=== To be done ===
Copy out the rows below, replacing every "Where should I click to" with "Where do I click to" and leaving everything else unchanged.
□ □ □
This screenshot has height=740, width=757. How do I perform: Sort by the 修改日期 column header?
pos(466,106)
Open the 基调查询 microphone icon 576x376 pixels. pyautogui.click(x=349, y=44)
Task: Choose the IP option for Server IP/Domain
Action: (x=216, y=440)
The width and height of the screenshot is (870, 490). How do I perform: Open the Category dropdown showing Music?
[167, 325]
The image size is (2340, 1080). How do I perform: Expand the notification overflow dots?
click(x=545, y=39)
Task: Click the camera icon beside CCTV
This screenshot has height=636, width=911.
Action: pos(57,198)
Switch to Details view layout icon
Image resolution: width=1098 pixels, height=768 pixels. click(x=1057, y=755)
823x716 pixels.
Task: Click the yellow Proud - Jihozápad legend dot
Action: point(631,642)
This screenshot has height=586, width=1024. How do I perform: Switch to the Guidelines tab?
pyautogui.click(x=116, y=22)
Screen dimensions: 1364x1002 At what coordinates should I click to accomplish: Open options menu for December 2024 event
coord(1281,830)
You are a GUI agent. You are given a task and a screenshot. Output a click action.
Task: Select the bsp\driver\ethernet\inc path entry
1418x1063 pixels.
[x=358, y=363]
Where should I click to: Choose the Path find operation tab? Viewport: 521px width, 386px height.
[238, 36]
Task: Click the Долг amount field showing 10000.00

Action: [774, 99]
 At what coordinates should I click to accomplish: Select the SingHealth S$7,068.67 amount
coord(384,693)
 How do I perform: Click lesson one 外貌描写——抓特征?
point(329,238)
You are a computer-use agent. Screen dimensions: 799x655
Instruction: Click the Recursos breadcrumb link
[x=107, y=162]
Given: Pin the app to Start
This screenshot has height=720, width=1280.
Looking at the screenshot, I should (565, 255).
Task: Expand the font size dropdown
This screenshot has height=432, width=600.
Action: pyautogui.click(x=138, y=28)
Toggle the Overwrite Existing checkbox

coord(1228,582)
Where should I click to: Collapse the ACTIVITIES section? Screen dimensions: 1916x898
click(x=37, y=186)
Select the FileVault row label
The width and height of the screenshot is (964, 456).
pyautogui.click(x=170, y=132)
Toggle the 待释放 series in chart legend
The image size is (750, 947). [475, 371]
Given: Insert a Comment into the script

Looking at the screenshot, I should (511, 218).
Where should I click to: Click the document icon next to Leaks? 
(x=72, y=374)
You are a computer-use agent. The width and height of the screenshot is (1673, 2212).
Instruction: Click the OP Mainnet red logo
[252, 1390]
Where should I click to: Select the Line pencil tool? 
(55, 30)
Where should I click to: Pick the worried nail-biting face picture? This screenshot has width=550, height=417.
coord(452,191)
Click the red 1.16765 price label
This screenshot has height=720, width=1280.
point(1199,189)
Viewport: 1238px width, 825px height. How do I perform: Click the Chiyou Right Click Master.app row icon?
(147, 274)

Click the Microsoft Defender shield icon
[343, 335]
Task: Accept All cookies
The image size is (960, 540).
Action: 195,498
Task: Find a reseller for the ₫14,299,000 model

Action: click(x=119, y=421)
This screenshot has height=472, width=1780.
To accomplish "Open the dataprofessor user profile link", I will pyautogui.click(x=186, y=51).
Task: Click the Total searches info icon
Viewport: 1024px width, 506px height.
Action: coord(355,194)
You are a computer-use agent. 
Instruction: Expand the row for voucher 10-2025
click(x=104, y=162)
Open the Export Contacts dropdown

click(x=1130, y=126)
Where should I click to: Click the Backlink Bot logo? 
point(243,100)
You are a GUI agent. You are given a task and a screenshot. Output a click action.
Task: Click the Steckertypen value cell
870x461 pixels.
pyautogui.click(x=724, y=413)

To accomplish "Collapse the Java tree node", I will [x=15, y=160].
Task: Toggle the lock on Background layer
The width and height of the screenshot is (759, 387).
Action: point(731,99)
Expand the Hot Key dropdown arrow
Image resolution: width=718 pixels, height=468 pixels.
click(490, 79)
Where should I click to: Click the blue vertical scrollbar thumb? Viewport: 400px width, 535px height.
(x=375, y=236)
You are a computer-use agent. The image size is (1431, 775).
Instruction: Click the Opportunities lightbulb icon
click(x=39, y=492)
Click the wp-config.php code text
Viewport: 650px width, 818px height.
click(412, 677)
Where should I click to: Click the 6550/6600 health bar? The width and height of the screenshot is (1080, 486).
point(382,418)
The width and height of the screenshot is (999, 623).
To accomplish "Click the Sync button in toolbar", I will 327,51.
□ □ □
=== Answer for the task ===
This screenshot has height=740, width=757. How do I perform: Sort by the 修改日期 column header?
pos(466,106)
Open the 基调查询 microphone icon 576x376 pixels. pyautogui.click(x=349, y=44)
Task: Choose the IP option for Server IP/Domain
Action: (x=216, y=440)
The width and height of the screenshot is (870, 490). How do I perform: Open the Category dropdown showing Music?
[167, 325]
The image size is (2340, 1080). How do I perform: Expand the notification overflow dots?
click(x=545, y=39)
Task: Click the camera icon beside CCTV
This screenshot has height=636, width=911.
Action: pos(57,198)
Switch to Details view layout icon
Image resolution: width=1098 pixels, height=768 pixels. click(x=1057, y=755)
823x716 pixels.
Task: Click the yellow Proud - Jihozápad legend dot
Action: point(631,642)
This screenshot has height=586, width=1024. How do I perform: Switch to the Guidelines tab?
pyautogui.click(x=116, y=22)
Screen dimensions: 1364x1002 At what coordinates should I click to accomplish: Open options menu for December 2024 event
coord(1281,830)
You are a GUI agent. You are given a task and a screenshot. Output a click action.
Task: Select the bsp\driver\ethernet\inc path entry
1418x1063 pixels.
[x=358, y=363]
Where do I click to: Choose the Path find operation tab? Viewport: 521px width, 386px height.
[238, 36]
Task: Click the Долг amount field showing 10000.00

Action: [774, 99]
 At what coordinates should I click to accomplish: Select the SingHealth S$7,068.67 amount
coord(384,693)
 How do I perform: Click lesson one 外貌描写——抓特征?
point(329,238)
You are a computer-use agent. Screen dimensions: 799x655
Instruction: Click the Recursos breadcrumb link
[x=107, y=162]
Given: Pin the app to Start
This screenshot has height=720, width=1280.
Looking at the screenshot, I should (565, 255).
Task: Expand the font size dropdown
This screenshot has height=432, width=600.
Action: pyautogui.click(x=138, y=28)
Toggle the Overwrite Existing checkbox

coord(1228,582)
Where do I click to: Collapse the ACTIVITIES section? Screen dimensions: 1916x898
click(x=37, y=186)
Select the FileVault row label
The width and height of the screenshot is (964, 456).
pyautogui.click(x=170, y=132)
Toggle the 待释放 series in chart legend
The image size is (750, 947). [475, 371]
Given: Insert a Comment into the script

Looking at the screenshot, I should (511, 218).
Where do I click to: Click the document icon next to Leaks? 
(x=72, y=374)
You are a computer-use agent. The width and height of the screenshot is (1673, 2212).
Instruction: Click the OP Mainnet red logo
[252, 1390]
Where do I click to: Select the Line pencil tool? 
(55, 30)
Where do I click to: Pick the worried nail-biting face picture? This screenshot has width=550, height=417.
coord(452,191)
Click the red 1.16765 price label
This screenshot has height=720, width=1280.
point(1199,189)
Viewport: 1238px width, 825px height. How do I perform: Click the Chiyou Right Click Master.app row icon?
(147, 274)

Click the Microsoft Defender shield icon
[343, 335]
Task: Accept All cookies
The image size is (960, 540).
Action: 195,498
Task: Find a reseller for the ₫14,299,000 model

Action: click(x=119, y=421)
This screenshot has height=472, width=1780.
To accomplish "Open the dataprofessor user profile link", I will pyautogui.click(x=186, y=51).
Task: Click the Total searches info icon
Viewport: 1024px width, 506px height.
Action: coord(355,194)
You are a computer-use agent. 
Instruction: Expand the row for voucher 10-2025
click(x=104, y=162)
Open the Export Contacts dropdown

click(x=1130, y=126)
Where do I click to: Click the Backlink Bot logo? 
point(243,100)
You are a GUI agent. You are given a task and a screenshot. Output a click action.
Task: Click the Steckertypen value cell
870x461 pixels.
pyautogui.click(x=724, y=413)

To accomplish "Collapse the Java tree node", I will [x=15, y=160].
Task: Toggle the lock on Background layer
The width and height of the screenshot is (759, 387).
Action: point(731,99)
Expand the Hot Key dropdown arrow
Image resolution: width=718 pixels, height=468 pixels.
click(490, 79)
Where do I click to: Click the blue vertical scrollbar thumb? Viewport: 400px width, 535px height.
(x=375, y=236)
You are a computer-use agent. The image size is (1431, 775).
Instruction: Click the Opportunities lightbulb icon
click(x=39, y=492)
Click the wp-config.php code text
Viewport: 650px width, 818px height.
click(412, 677)
Where do I click to: Click the 6550/6600 health bar? The width and height of the screenshot is (1080, 486).
point(382,418)
The width and height of the screenshot is (999, 623).
To accomplish "Click the Sync button in toolbar", I will 327,51.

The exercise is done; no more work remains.